■ Task goal ■
Give the data again, word for word.
------------------------------
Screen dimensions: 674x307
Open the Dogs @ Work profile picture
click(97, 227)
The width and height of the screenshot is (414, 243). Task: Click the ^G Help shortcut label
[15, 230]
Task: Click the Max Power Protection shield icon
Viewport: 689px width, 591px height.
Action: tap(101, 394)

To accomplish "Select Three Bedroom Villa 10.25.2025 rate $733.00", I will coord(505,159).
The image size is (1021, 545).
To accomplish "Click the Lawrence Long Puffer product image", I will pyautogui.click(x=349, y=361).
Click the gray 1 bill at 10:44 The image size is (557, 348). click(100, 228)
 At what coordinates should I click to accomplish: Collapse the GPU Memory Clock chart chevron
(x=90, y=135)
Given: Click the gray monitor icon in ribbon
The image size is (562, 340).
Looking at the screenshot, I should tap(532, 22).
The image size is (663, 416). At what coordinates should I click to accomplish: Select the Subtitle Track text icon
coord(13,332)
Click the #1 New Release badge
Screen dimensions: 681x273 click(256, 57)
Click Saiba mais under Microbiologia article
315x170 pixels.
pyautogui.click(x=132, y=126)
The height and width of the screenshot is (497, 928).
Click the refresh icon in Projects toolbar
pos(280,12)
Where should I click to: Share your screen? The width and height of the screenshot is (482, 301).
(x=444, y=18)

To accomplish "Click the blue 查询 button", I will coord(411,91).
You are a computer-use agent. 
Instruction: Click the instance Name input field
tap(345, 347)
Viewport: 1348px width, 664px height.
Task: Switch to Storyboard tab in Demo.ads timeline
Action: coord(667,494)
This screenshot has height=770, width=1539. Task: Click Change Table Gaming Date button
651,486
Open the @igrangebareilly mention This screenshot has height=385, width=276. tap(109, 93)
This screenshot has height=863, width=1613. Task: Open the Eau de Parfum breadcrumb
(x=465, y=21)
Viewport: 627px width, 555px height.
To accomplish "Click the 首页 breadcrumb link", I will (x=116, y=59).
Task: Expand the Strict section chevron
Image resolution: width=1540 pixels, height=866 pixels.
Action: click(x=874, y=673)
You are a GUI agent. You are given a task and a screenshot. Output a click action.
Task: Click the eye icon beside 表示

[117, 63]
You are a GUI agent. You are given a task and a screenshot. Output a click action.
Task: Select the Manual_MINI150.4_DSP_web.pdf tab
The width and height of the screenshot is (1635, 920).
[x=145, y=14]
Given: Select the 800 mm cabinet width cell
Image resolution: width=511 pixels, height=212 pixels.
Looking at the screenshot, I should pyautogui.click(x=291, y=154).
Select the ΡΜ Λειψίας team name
------------------------------
■ Task response ■
Screen dimensions: 674x307
Open the Dogs @ Work profile picture
click(97, 227)
The width and height of the screenshot is (414, 243). Task: Click the ^G Help shortcut label
[15, 230]
Task: Click the Max Power Protection shield icon
Viewport: 689px width, 591px height.
Action: tap(101, 394)

To accomplish "Select Three Bedroom Villa 10.25.2025 rate $733.00", I will coord(505,159).
The image size is (1021, 545).
To accomplish "Click the Lawrence Long Puffer product image", I will pyautogui.click(x=349, y=361).
Click the gray 1 bill at 10:44 The image size is (557, 348). click(100, 228)
 At what coordinates should I click to accomplish: Collapse the GPU Memory Clock chart chevron
(x=90, y=135)
Given: Click the gray monitor icon in ribbon
The image size is (562, 340).
Looking at the screenshot, I should tap(532, 22).
The image size is (663, 416). At what coordinates should I click to accomplish: Select the Subtitle Track text icon
coord(13,332)
Click the #1 New Release badge
Screen dimensions: 681x273 click(256, 57)
Click Saiba mais under Microbiologia article
315x170 pixels.
pyautogui.click(x=132, y=126)
The height and width of the screenshot is (497, 928).
Click the refresh icon in Projects toolbar
pos(280,12)
Where should I click to: Share your screen? The width and height of the screenshot is (482, 301).
(x=444, y=18)

To accomplish "Click the blue 查询 button", I will coord(411,91).
You are a computer-use agent. 
Instruction: Click the instance Name input field
tap(345, 347)
Viewport: 1348px width, 664px height.
Task: Switch to Storyboard tab in Demo.ads timeline
Action: coord(667,494)
This screenshot has height=770, width=1539. Task: Click Change Table Gaming Date button
651,486
Open the @igrangebareilly mention This screenshot has height=385, width=276. tap(109, 93)
This screenshot has height=863, width=1613. Task: Open the Eau de Parfum breadcrumb
(x=465, y=21)
Viewport: 627px width, 555px height.
To accomplish "Click the 首页 breadcrumb link", I will (x=116, y=59).
Task: Expand the Strict section chevron
Image resolution: width=1540 pixels, height=866 pixels.
Action: click(x=874, y=673)
You are a GUI agent. You are given a task and a screenshot. Output a click action.
Task: Click the eye icon beside 表示

[117, 63]
You are a GUI agent. You are given a task and a screenshot. Output a click action.
Task: Select the Manual_MINI150.4_DSP_web.pdf tab
The width and height of the screenshot is (1635, 920).
[x=145, y=14]
Given: Select the 800 mm cabinet width cell
Image resolution: width=511 pixels, height=212 pixels.
Looking at the screenshot, I should pyautogui.click(x=291, y=154).
Select the ΡΜ Λειψίας team name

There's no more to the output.